Si la presse étrangère s’est emparée de cette « nouvelle » datant d’un an, la France n’est pas en reste. Sans vérifier l’effectivité de cette interdiction, la presse a notamment donné la parole aux opposant·es à cette mesure, la qualifiant de « dictatoriale », « portant atteinte à la liberté d’expression», « incarnation de l’écologie punitive »… La palme revenant au Figaro qui a publié un long entretien avec Adrien Dubrasquet, directeur d’agence de communication qui se demande si l’on doit « perdre nos libertés pour sauver la planète ? ». S’il fait référence à notre « liberté » de subir des centaines de messages publicitaires non sollicités, nous répondons positivement à la question. Car non, comme l’affirme M. Dubrasquet, la propagande commerciale n’est pas un « principe démocratique fondamental ».
Vers la fin des publicités climaticides en Europe?
Cette mesure, en cas de succès, constituerait un signal politique fort que nous soutenons en ce qu’elle rejoint nos revendications pour la fin des publicités climaticides, et intégrerait pour la première fois, aux côtés des publicités pour les produits fossiles, les publicités pour la viande industrielle.
Mais nous ne pouvons que constater les difficultés rencontrées par Haarlem pour l’implémenter, qui démontrent plusieurs choses. D’abord, le modèle volontariste ne fonctionne pas : sans l’exercice d’une forme de contrainte, nous ne pouvons pas compter sur JCDecaux et consorts pour prendre acte des conséquences de leur activité. La ville d’Amsterdam l’avait déjà appris à ses dépens, puisque sa tentative de « discussions » avec les afficheurs pour interdire les publicités fossiles s’était soldée par un échec partiel (l’interdiction ne s’appliquant finalement que dans le métro et pour les publicités pour l’avion uniquement lorsque les prix des trajets y figurent, ainsi que pour l’essence).

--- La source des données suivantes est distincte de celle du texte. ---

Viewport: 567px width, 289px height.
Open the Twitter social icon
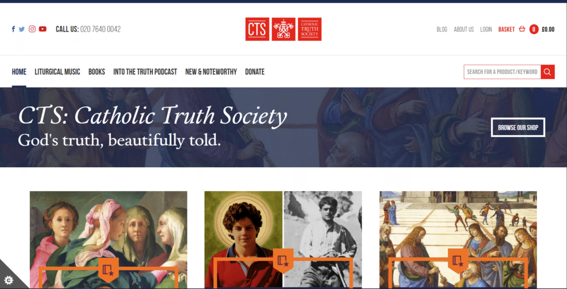coord(22,29)
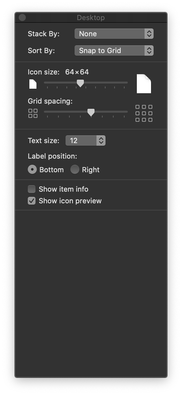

Le poids économique des acteurs de la viande industrielle ne facilite pas non plus la tâche. Les Pays-Bas sont en effet le premier exportateur européen de viande, et le pays peine à sortir de son modèle intensif et productiviste. Nous pouvons facilement imaginer que les oppositions seraient similaires en France, ne serait-ce qu’au vu de l’interdiction de l’utilisation des appellations de type « steak » par les fabricants d’alternative végétales, victoire du lobby de la viande.
Enfin, l’afflux de réactions disproportionnées prouve que les résistances culturelles sont très importantes. Les médias ont à peine évoqué les possibilités d’interdiction des publicités fossiles, se concentrant quasi-exclusivement sur la question de la viande ! Certains propos ne sont pas non plus sans rappeler les pseudos-polémiques concernant les déclarations de Sandrine Rousseau, qui démontrent à quel point il est urgent de s’émanciper du cadre socio-culturel dans lequel la consommation de viande, et globalement la plupart des activités polluantes, sont associées à des stéréotypes genrés que la publicité entretient [2].
C’est pourquoi il est indispensable de continuer à réclamer, en parallèle des luttes locales, une interdiction transnationale des publicités climaticides. Pour le moment, l’initiative citoyenne européenne « Ban Fossil Ads » demande l’interdiction des publicités des entreprises fossiles, premier secteur émetteur de gaz à effet de serre. Mais il n’est pas impossible qu’à l’avenir, l’élevage intensif soit dans le viseur…
[1] Traduction depuis la motion néerlandaise.
[2] Un rapport de Greenpeace a identifié 7 mythes sur lesquels l’industrie de la viande s’appuie pour faire sa promotion. Le mythe de la virilité y apparaît prédominant.